The strange Obama-Erdogan couple. Are USis and Turkey fighting ISIS?

(To Giampiero Venturi)
16/10/15

The conversation between US President Barack Obama and Turkish Erdogan reiterates Washington and Ankara's common strategy in the Middle East. Statements by agencies around the world confirm the willingness of the US and Turkey to increase military pressure on the Caliphate and at the same time arm the "moderate opposition" to the Assad government.

President Obama would have gone as far as confirming to his ally Erdogan the support in the repression of the PKK, the leading Kurdish communist party in the fight against independence within the Turkish territory.

The words of Obama formulated under the brand of other administrations would have horrified intellectual circles and progressive chancelleries of the five continents. The Nobel president, however, often enjoys wide credit and those who broke up at the time for the Kurdish Ocalan, today pretend not to hear.

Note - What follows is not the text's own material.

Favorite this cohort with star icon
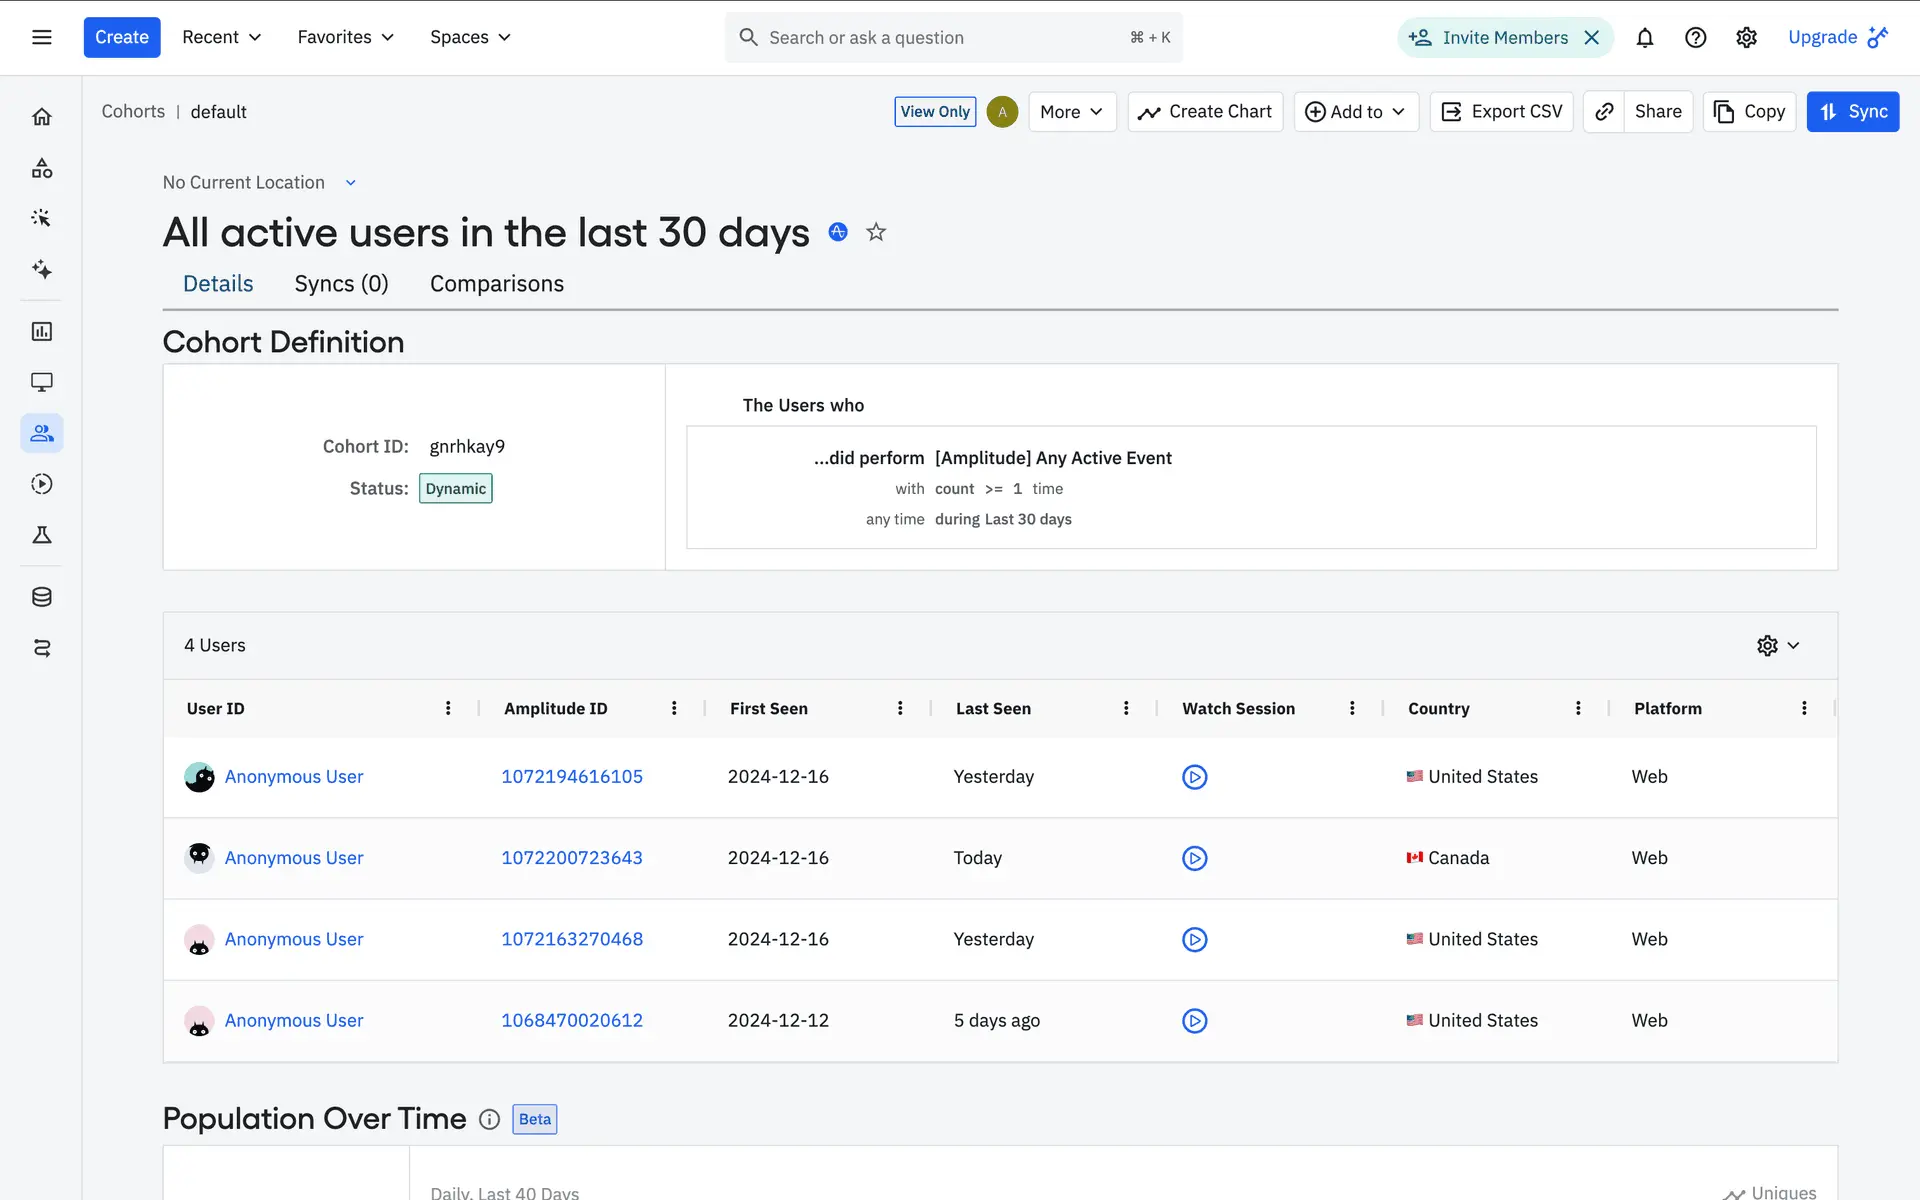The image size is (1920, 1200). pos(876,232)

On this heading we have already analyzed the controversial role played by Turkey in the current Middle Eastern scenarios (v.articolo).

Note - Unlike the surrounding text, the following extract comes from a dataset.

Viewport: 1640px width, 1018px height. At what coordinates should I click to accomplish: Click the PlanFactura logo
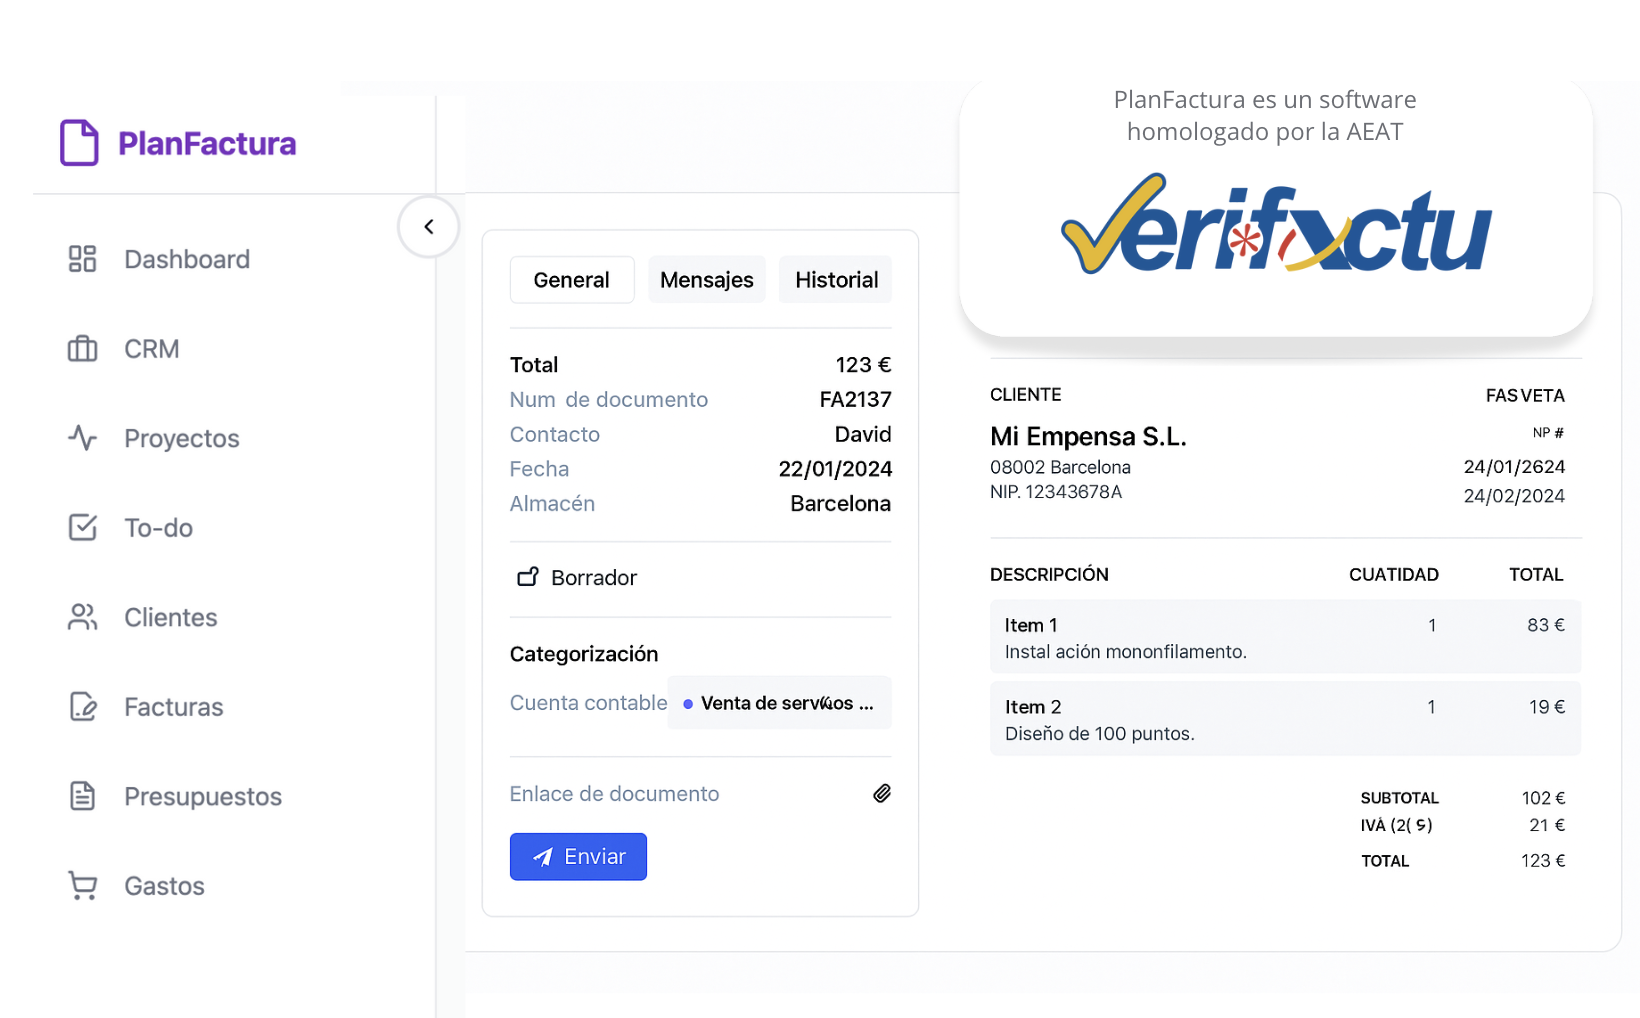tap(177, 142)
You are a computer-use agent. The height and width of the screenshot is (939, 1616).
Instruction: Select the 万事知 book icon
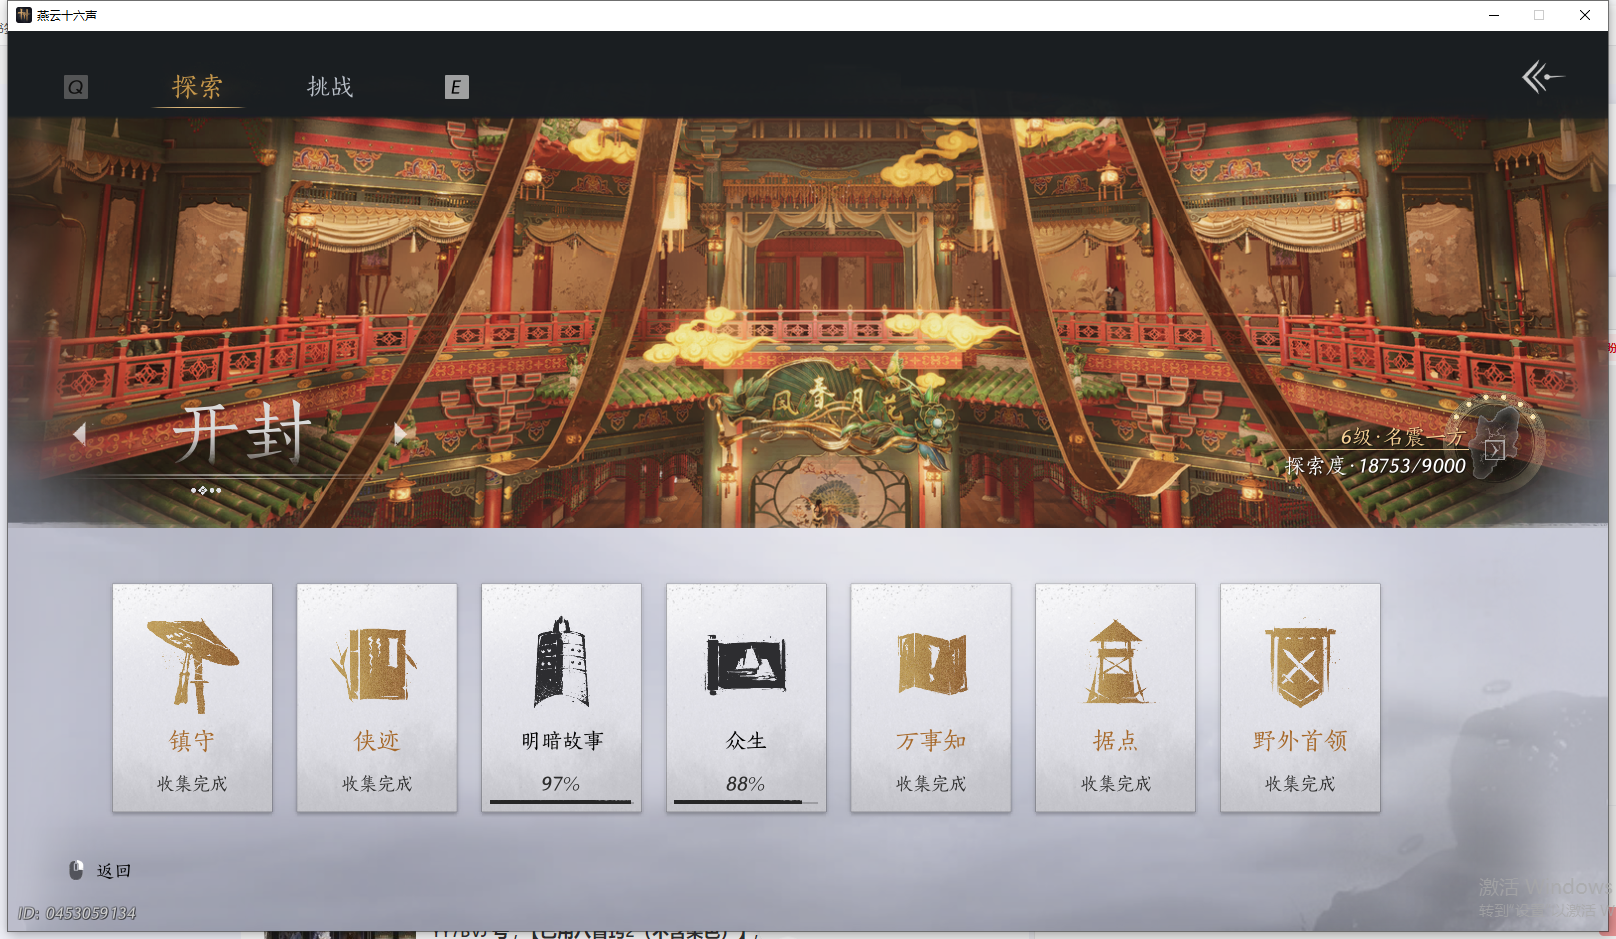point(930,660)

It is worth investigating in the light of the convergences between Erdogan and Obama that confirm what has already been discussed.

Let's see better.

Turkey is a NATO member of the '52 and since the early years of the 70 shared the southeastern border with an Assad: first the father, then the son. As already supported by us (v.articolothe Damascus dynasty, though hostile on paper to the West and Israel, was preferred for forty years to the political vacuum for reasons of regional balance. In particular it was the open hostility to Arafat's PLO, crucial for Israel, to guarantee long life to the power of the Alawites in Syria.

In this specific game Turkey, especially as long as it enjoyed excellent relations with Tel Aviv, had its direct interest: a stable power in Syria made it possible to freeze the Kurdish question, a problem shared with Damascus. The YPG, Kurdish People's Defense Units ideologically related to the PKK, are the Syrian side of the peshmerga and incidentally also the most reliable and motivated militias in fighting the Islamic State.

The impasse of military supplies to Syrian Kurds with inevitable delays in the outcome of the ISIS war in the north-eastern Syrian sector is explained by the pressures of Turkey. The picture is clear. Much less clear to understand what drives Turkey to refrain from securing an area that for half a century has wanted and had to keep stable. A weak Syria is the first of the great problems of Ankara, both due to the consequent assumption of political weight by the Kurds (already stimulated by autonomy in Iraq), and by the ineluctable flow of refugees already today difficult to manage.

When the United States and Turkey speak of "moderate factions" fighting the Assad government, they essentially refer to Jaish Al Fatah, the Army of Conquest, active on the northwest front (not far from the Turkish border) and now a sign of convergence of various Sunni Islamist fronts. Among the major political contacts of Jaish Al Fatah are the Egyptian Muslim Brotherhood, which cast a disturbing imprint on the existence of a radical Islamist Sunni axis of international reach. Beyond the ideological differences, Isis is basically exactly the same thing.

What is now evident is that Turkey, in a secular containment strategy that has allowed it to consolidate its role as a regional power, now prefers adherence to a Sunni front with no shadows at all. Behind Jaish Al Fatah there is first of all Saudi Arabia, a big brother of the Sunnis, in particular of that ultraconservative component that refers to Wahhabism.

That the Turkish MIT (intelligence) has decided to play with fire is not yet known. However, operational contacts between Israel and Russia must also be considered in this sense.

Whatever the objectives of Ankara, its long-term gain is all to be seen. Of the Islamic drift of the Turks, on this column we have already spoken (v.articolo).

It is difficult to understand the evolution of the scenarios, especially in the light of the early November elections, where Erdogan and Turkey play everything.

On the other hand, it is easier to guess why the United States is playing the Turkish game or at least being complicit in it. Putting aside alien theories that read Islamic offshoots in the US levers of power (in the financial ones there are ...), we must remember how much the United States needs Turkey and its allies in the Persian Gulf, Saudis above all. The attempt to make sense of a presence in the region put in serious difficulty by Netanyahu's victory in the March elections in Israel adds to the control of crude oil production (and therefore of the price). Obama's very serious error of exposing himself against Likud is now bearing fruit: without Ankara and the Sunni cronies in the Gulf, America in the Middle East today would in fact be alone.

The fact that the trespassing of Russian fighters in Turkey has more media space than the search for a common strategy against the Caliphate, explains many things. Among these, the US and Turkey are not fighting ISIS and in any case they are not doing it to win.